Ficaram extravagantes, mas ficaram bacanas, acabamos gostando do resultado. Ao escolhermos os meninos que comporiam nossos times, fomos de novo para o cara ou coroa e dessa vez ganhei e escolhi primeiro. Escolhi Paulo Murara, com quem me entendia bem no meio de campo, Paulinho escolheu Bughay. Eu precisava de um jogador habilidoso e chamei o mineiro Nelson Martins; Paulinho sentiu que precisava de um goleiro e chamou Nivaldo. Aí foi minha vez de escolher meu goleiro, Gilmar Preissler, o Gima, de saudosa memória. Gima era baixinho, mas era bom goleiro, Paulinho escolheu Zinho, eu Machado e, finalmente, Paulinho escolheu Dito, fechando nossos dois times.
Fizemos a tabela deixando o confronto entre Kerosene e Ajax para a última rodada, imaginando que ambos chegariam até lá invictos. Sabíamos que teríamos uma partida difícil contra o São Paulo, o time do bairro São Bernardo. Já havíamos derrotado eles umas 5 vezes, mas sempre com nosso time completo, isto é, com Paulinho.
Empatamos apenas um jogo contra eles, quando Paulinho jogou só um tempo e teve que sair para viajar com seus pais. O jogo terminou 4 a 4. Ganhamos todos os jogos, inclusive do São Paulo, por 3 a 1, no campo do Vasco da Gama. A penúltima rodada marcava o jogo entre Kerosene e São Paulo. Se o Kerosene perdesse, nós jogaríamos contra eles pelo empate, na rodada final. Foi um jogo duro, mas o Kerosene ganhou de 3 a 2, com três gols de Paulinho.
Desta maneira, fomos ambos para o último jogo, invictos.
Marcamos Paulinho, individualmente, ora eu, ora Paulo, ora Nelson que voltava para ajudar na marcação.
Terminamos o primeiro tempo ganhando de 3 a 1. Nós não acreditávamos, nem eles. Mas Paulinho era mesmo imarcável.

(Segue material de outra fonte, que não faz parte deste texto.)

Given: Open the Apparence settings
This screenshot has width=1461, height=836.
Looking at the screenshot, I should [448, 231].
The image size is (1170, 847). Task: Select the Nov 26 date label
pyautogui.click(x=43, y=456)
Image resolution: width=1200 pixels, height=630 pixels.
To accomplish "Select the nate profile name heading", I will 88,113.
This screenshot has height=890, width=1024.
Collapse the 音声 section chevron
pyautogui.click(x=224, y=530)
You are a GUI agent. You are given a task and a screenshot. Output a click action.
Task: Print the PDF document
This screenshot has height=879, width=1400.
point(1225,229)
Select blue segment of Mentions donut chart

Fez o segundo, já havia feito o primeiro e empatou o jogo 3 a 3. Entramos em parafuso e já no finalzinho ele escapou de Nelson, driblou Paulo e veio em direção ao gol. Eu era o último homem, fui seco nele e fiquei a ver navios. Ele ia marcar e o derrubei dentro da área. Os juízes que eram dois, Divonsir de Lima Jr. e Antônio Carlos Gomes marcaram penalty.
Desaforei-os e disse que deviam vestir a camisa do Kerosene. Eles estavam certos e levei cartão amarelo.
Mas como valia tudo, fui para o gol tentar o inevitável. Não adiantou, bola na rede: 4 a 3.
Sai do gol furioso e fui pra cima de Divonsir que me expulsou e foi cercado por Paulo e Nelson, e, diante da fúria de nosso time apitou o final de jogo declarando o Kerosene campeão.
Não aceitamos, quisemos quebrar a taça, mas de nada adiantou eles deram, com justiça diga-se, a volta olímpica.
Paulinho mais uma vez havia desequilibrado. Foi o fim da curta história do Cerro, aproximadamente, uns dois anos.
Nós já adolescentes, com outros interesses, deixamos a bola de lado, principalmente, porque em 1975, Paulinho iria para o exército, Paulo e Zinho, foram embora para Canoinhas, e, Nivaldo no fim do ano para Brasília, onde prestou o serviço militar.
Paulinho foi sem dúvida nosso maior craque e imagino que hoje ainda bata um bolão.